EXERCISE DETAILS: Please render the lines below as a Markdown table with two columns, Row and Line, numbering each row and skipping any blank lines. Leave the pictures out of the table.

>>>

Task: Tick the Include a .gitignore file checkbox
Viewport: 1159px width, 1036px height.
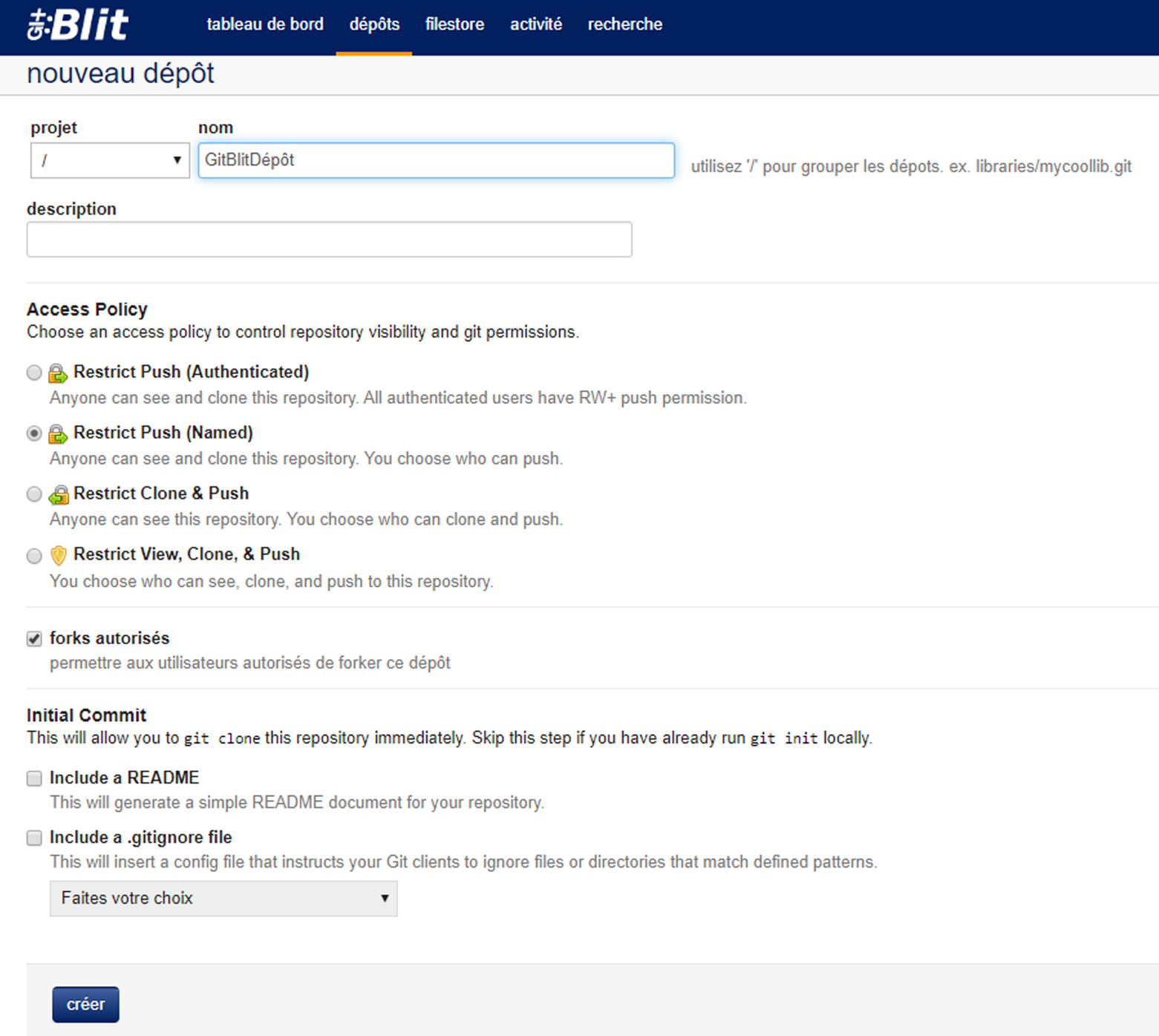Action: tap(34, 838)
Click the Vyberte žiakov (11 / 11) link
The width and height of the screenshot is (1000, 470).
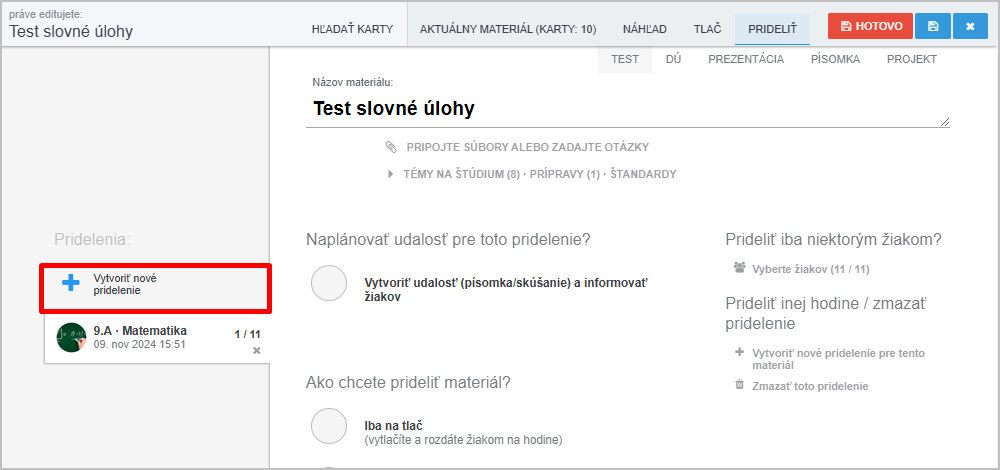tap(811, 269)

<<<

FINAL RESULT:
| Row | Line |
|---|---|
| 1 | Task: Tick the Include a .gitignore file checkbox |
| 2 | Viewport: 1159px width, 1036px height. |
| 3 | Action: tap(34, 838) |
| 4 | Click the Vyberte žiakov (11 / 11) link |
| 5 | The width and height of the screenshot is (1000, 470). |
| 6 | tap(811, 269) |